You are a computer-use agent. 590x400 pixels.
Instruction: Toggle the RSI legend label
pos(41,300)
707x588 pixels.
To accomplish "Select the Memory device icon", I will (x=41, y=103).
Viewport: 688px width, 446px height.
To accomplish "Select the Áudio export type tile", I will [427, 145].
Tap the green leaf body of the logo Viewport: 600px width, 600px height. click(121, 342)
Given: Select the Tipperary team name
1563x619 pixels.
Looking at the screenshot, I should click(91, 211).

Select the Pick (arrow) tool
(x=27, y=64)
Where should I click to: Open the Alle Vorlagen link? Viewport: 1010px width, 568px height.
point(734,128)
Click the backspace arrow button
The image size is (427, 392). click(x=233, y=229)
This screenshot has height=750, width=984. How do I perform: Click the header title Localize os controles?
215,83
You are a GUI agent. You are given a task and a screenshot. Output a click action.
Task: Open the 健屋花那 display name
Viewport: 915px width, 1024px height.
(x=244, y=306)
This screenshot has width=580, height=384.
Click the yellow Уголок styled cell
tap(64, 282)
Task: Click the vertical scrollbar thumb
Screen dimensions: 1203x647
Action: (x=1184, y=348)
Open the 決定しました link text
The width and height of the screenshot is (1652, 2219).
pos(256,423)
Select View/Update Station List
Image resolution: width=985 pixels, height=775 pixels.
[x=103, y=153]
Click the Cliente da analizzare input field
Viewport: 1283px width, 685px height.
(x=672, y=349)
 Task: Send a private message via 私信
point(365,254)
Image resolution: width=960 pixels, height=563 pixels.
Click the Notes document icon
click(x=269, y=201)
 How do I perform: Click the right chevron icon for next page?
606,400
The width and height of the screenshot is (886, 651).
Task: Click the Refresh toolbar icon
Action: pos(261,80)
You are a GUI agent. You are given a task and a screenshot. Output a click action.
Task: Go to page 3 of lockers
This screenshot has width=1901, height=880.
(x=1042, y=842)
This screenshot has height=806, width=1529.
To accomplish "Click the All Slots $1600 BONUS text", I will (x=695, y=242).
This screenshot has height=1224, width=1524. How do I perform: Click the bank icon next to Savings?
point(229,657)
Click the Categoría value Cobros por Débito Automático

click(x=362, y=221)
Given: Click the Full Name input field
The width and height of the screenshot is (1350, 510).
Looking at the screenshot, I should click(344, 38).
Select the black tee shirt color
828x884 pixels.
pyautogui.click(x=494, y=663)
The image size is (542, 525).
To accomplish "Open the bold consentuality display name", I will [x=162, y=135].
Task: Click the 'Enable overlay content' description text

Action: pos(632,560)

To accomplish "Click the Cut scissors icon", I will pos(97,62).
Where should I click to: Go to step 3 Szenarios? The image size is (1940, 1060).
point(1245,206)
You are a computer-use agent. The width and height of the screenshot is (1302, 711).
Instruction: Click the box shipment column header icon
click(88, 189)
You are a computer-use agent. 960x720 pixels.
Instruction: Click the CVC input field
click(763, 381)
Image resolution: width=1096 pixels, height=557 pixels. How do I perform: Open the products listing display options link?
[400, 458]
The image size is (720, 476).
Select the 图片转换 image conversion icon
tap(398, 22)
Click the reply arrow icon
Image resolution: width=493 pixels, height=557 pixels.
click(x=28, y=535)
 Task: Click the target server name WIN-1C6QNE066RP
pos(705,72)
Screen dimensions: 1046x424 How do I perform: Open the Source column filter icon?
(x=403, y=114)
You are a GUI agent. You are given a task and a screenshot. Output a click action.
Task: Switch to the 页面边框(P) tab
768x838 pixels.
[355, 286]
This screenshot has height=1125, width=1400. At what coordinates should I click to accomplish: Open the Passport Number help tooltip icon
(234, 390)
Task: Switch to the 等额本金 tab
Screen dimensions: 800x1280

============

▶ **HOW TO COMPLETE THIS TASK**
Each line in the data above either holds "Switch" or does not. State how many do, as a bare number.

▶ **ANSWER**
2